* Problem details *
Arrange the lines of the items starting at the line containing "Given: Click the FRP label" and ending at the line containing "Looking at the screenshot, I should coord(377,75)." as a JSON list of strings, one string per line, leaving out blank lines.

(Stored items)
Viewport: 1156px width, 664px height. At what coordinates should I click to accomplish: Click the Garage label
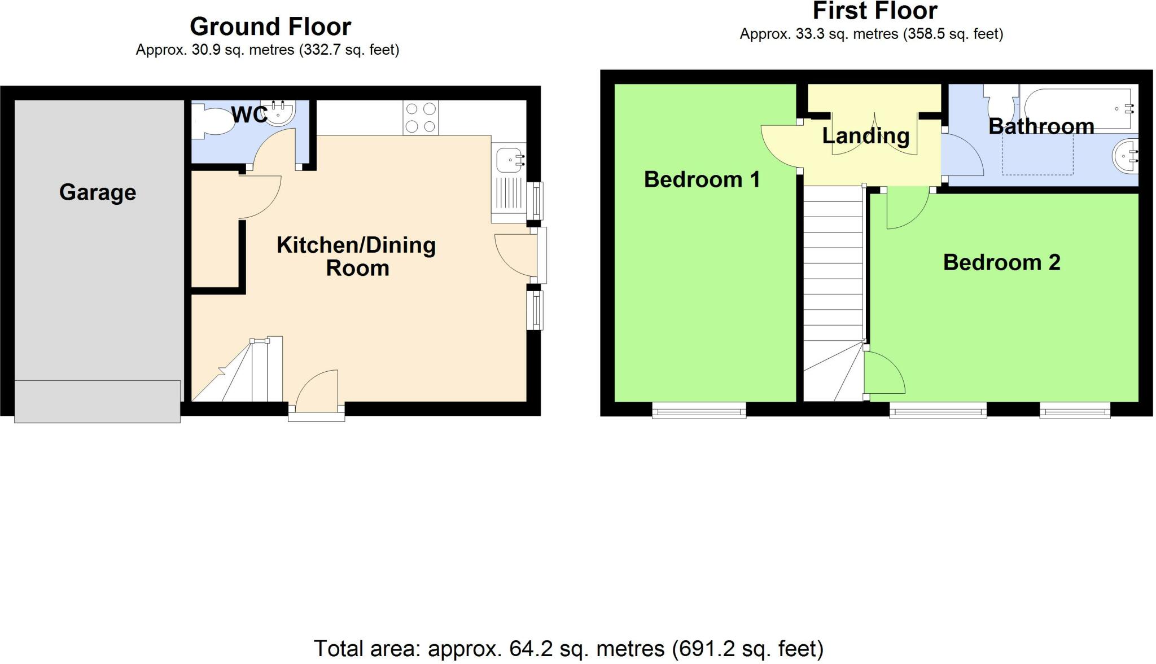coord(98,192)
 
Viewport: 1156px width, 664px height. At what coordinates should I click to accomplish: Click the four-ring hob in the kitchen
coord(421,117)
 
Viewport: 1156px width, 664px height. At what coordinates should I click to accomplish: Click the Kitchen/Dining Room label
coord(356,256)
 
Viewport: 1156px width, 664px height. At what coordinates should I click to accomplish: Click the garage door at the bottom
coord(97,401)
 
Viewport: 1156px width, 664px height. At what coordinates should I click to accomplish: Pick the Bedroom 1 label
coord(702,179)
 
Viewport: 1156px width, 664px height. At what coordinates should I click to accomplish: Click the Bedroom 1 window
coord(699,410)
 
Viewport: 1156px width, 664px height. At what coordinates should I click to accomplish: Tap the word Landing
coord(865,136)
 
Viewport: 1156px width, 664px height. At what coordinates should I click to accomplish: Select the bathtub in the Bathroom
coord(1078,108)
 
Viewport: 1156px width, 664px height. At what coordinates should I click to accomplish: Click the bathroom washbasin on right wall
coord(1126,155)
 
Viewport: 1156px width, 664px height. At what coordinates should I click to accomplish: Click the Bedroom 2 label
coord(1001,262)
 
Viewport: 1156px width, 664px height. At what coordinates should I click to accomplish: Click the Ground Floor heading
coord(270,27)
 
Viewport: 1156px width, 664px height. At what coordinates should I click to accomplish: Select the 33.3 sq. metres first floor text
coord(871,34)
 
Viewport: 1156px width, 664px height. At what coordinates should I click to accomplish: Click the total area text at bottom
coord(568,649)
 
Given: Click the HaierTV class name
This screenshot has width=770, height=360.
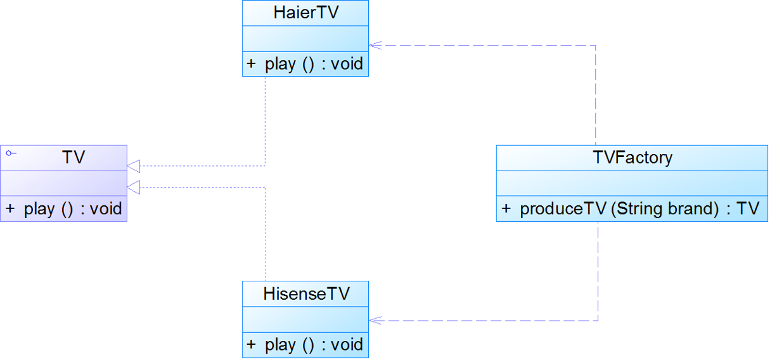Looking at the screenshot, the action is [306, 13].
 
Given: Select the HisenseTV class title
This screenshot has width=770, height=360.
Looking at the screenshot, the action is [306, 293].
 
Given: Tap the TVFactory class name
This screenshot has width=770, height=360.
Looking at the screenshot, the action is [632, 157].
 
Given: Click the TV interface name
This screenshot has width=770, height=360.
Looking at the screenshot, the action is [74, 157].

* * *

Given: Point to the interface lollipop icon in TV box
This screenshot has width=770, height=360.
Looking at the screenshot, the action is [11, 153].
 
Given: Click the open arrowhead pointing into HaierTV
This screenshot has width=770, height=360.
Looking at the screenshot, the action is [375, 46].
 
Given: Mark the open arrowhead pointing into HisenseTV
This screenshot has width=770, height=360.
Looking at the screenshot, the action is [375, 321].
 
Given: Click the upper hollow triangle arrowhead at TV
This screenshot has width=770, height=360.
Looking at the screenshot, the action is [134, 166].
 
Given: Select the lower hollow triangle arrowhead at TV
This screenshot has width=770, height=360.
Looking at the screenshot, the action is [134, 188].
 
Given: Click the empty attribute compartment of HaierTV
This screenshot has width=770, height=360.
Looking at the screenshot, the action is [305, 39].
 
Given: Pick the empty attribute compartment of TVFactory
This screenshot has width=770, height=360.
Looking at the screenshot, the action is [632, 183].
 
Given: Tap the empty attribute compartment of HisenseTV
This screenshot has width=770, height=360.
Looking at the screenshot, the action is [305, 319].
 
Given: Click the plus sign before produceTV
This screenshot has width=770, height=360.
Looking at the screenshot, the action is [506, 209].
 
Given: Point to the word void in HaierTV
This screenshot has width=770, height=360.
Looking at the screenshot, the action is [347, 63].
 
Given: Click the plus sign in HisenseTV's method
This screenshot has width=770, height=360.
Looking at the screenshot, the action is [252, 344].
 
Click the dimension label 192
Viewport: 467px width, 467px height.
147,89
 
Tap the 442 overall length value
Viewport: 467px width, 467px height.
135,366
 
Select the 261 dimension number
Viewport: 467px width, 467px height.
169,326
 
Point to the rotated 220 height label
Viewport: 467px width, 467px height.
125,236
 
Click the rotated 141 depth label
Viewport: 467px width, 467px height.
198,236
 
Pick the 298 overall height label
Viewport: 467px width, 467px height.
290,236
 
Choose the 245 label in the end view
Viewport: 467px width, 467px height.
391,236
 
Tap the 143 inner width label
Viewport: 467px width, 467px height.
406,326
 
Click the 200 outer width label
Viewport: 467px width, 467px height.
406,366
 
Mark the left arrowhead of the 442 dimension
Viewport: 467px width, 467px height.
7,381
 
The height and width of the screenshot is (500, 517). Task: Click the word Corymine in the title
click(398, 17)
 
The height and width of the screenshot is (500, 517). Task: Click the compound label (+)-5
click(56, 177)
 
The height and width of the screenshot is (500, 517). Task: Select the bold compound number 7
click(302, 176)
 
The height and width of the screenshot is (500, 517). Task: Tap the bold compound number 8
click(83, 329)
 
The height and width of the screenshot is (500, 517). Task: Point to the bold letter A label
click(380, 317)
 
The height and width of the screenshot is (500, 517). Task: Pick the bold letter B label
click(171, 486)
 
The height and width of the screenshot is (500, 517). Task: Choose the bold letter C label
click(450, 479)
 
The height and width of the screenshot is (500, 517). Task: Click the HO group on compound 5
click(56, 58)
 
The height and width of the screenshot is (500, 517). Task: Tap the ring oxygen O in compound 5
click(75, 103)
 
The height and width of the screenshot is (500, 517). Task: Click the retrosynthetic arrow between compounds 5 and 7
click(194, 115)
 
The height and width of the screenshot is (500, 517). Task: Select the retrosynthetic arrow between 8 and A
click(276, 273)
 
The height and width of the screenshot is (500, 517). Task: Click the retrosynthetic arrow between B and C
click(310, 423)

---

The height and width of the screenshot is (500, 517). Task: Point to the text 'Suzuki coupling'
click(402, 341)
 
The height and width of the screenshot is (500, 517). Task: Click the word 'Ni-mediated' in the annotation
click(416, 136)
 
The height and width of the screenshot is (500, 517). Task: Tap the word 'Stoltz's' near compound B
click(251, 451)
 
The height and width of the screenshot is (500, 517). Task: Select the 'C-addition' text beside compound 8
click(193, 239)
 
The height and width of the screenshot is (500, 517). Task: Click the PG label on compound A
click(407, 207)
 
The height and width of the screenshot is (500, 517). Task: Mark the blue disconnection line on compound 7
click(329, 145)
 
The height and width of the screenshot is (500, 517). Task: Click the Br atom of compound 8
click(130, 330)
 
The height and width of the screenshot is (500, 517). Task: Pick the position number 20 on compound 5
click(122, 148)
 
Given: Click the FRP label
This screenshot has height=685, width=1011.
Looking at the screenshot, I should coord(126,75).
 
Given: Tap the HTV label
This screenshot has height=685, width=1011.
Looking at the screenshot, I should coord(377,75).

* Reply *
[
  "Given: Click the FRP label",
  "This screenshot has height=685, width=1011.",
  "Looking at the screenshot, I should coord(126,75).",
  "Given: Tap the HTV label",
  "This screenshot has height=685, width=1011.",
  "Looking at the screenshot, I should coord(377,75)."
]